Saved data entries
--- START ---

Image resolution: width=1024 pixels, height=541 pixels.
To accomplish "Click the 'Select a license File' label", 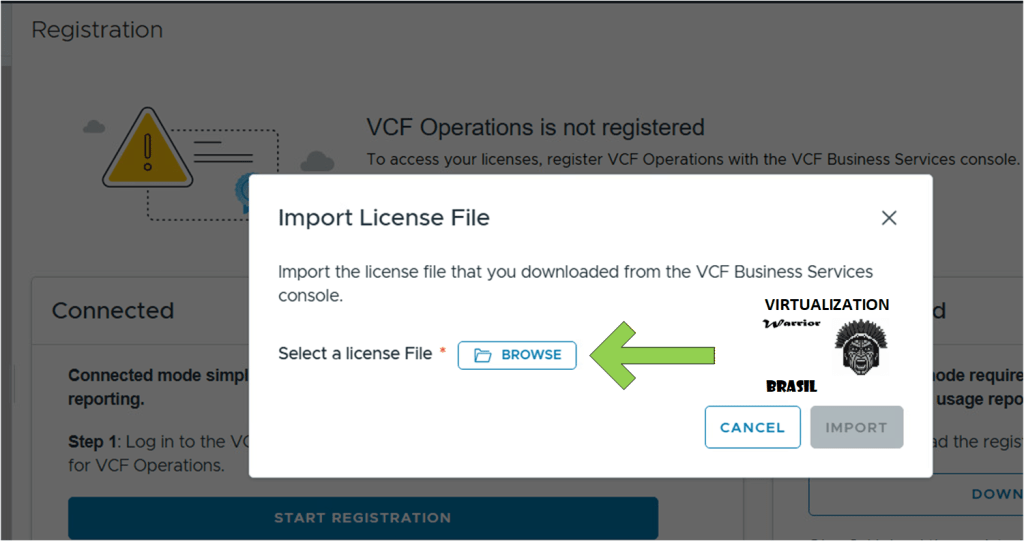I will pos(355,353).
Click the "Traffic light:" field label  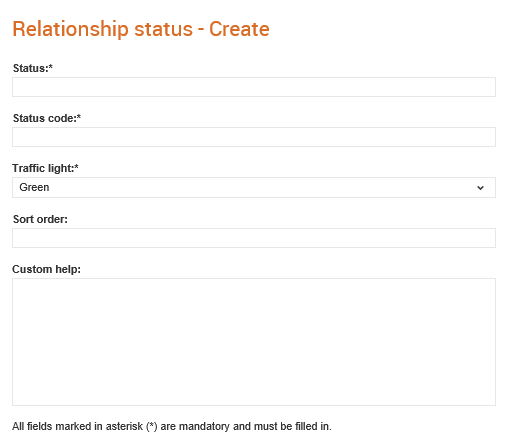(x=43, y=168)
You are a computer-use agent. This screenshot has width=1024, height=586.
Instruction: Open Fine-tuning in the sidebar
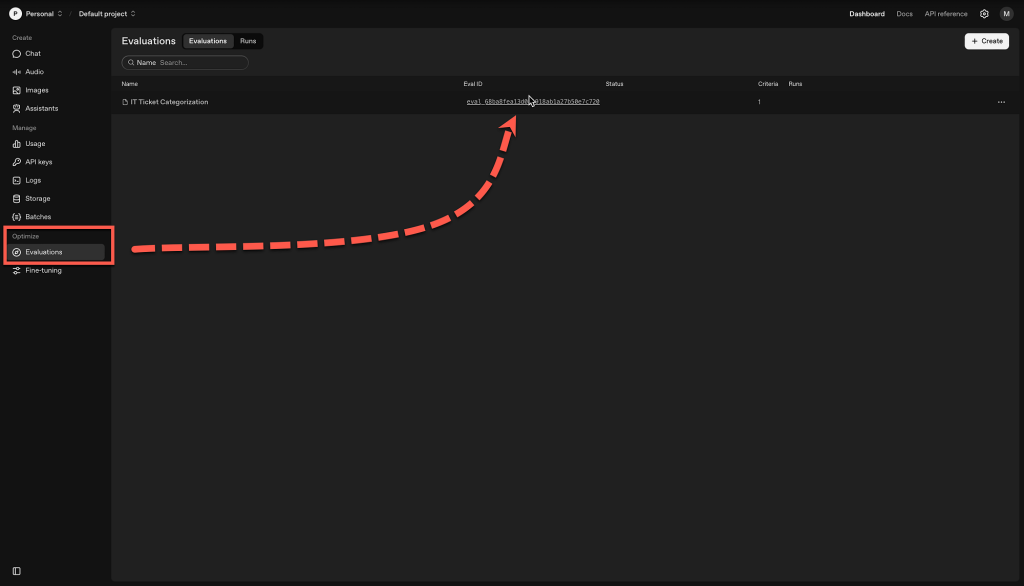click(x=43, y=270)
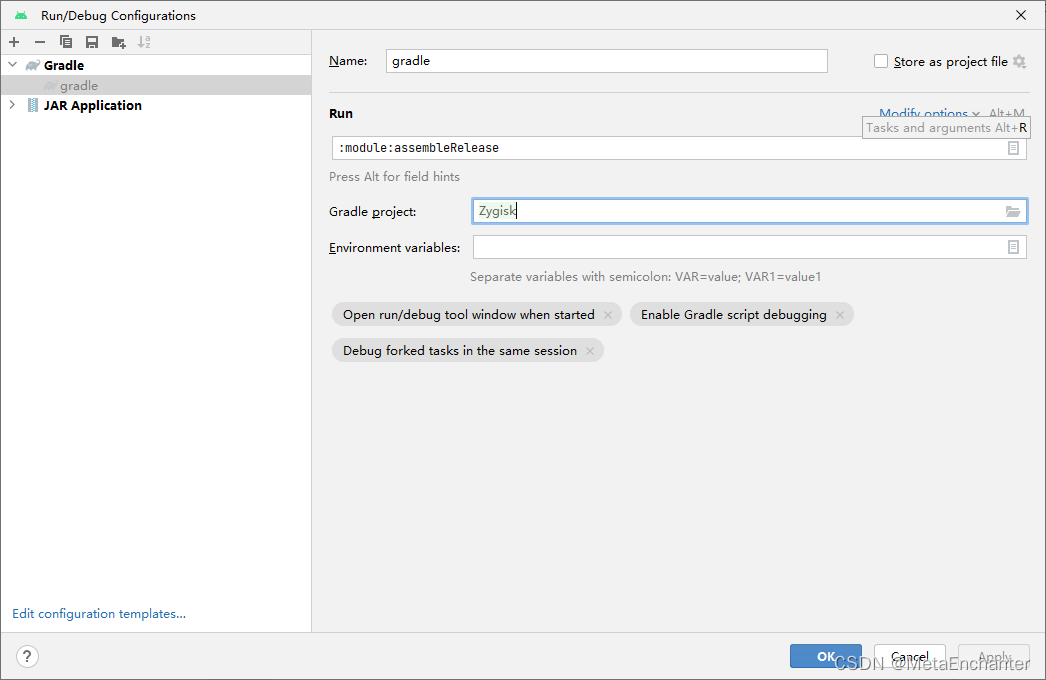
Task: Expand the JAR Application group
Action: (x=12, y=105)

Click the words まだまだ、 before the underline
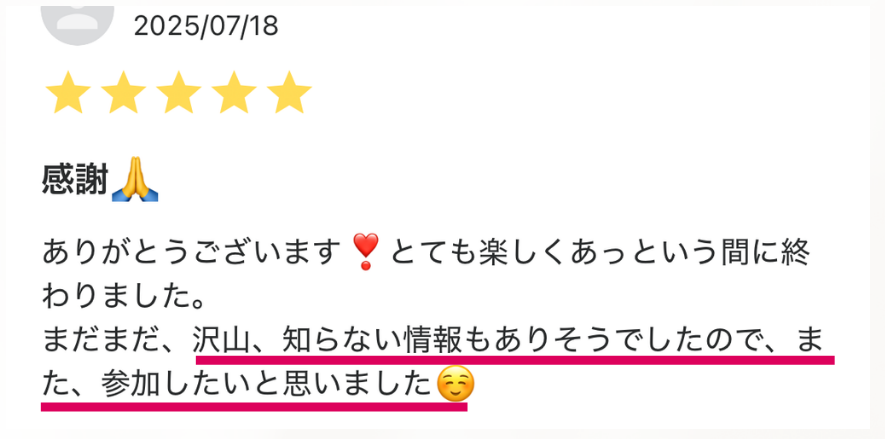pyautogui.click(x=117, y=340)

--- END ---

*EXERCISE PROMPT*:
Look over the records above and filter for each line with the word "height".

*ANSWER TO THIS PROBLEM*:
Image resolution: width=1024 pixels, height=541 pixels.
You are a computer-use agent. This screenshot has width=1024, height=586.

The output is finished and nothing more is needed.